- Source
================
The president of the Henley Conservative association, the late Maggie Pullen, said she was “devastated” at his selection, and although she found a way to work with him she never truly changed her opinion. As another long-suffering colleague once put it: “The closer you get to Boris Johnson, the less you like him.” Even his one-time local fans were angered by his decision to run for Mayor of London in 2008 without consulting them, while trying also to keep his parliamentary seat. Sound familiar?

In the heady “Sextator” days of Ruinart champagne and chesterfield sofas, Johnson was also busy breaking his marital vows. The reputation he won as a permanently priapic politician was nevertheless popular at the time with the young, the apolitical and the envious. Pictures of him slipping out of the Chelsea flat of the education journalist Anna Fazackerley – his trademark mop poorly disguised under a black beanie – made it all look like something out of a French farce. Only, as we know, the women in these escapades often end up hurt and hounded, and sometimes pregnant.
================
- Provided material
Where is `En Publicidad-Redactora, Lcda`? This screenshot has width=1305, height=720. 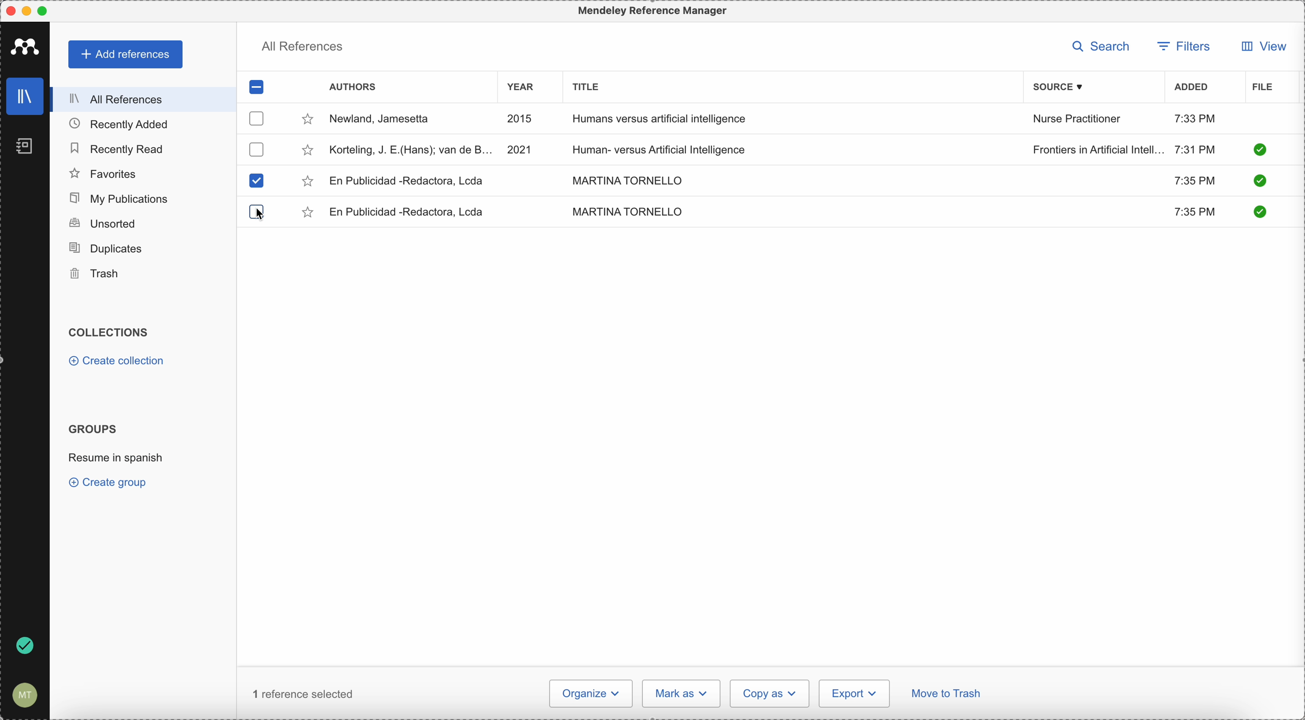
================
- Short task 1
Can you return the part of the Boris Johnson passage starting with "The president of" and going on through "seat. Sound familiar?", copied word for word?
- Short task 2
Which people are named in the Boris Johnson passage?

- Finished answer 1
The president of the Henley Conservative association, the late Maggie Pullen, said she was “devastated” at his selection, and although she found a way to work with him she never truly changed her opinion. As another long-suffering colleague once put it: “The closer you get to Boris Johnson, the less you like him.” Even his one-time local fans were angered by his decision to run for Mayor of London in 2008 without consulting them, while trying also to keep his parliamentary seat. Sound familiar?

- Finished answer 2
Maggie Pullen, Boris Johnson, Anna Fazackerley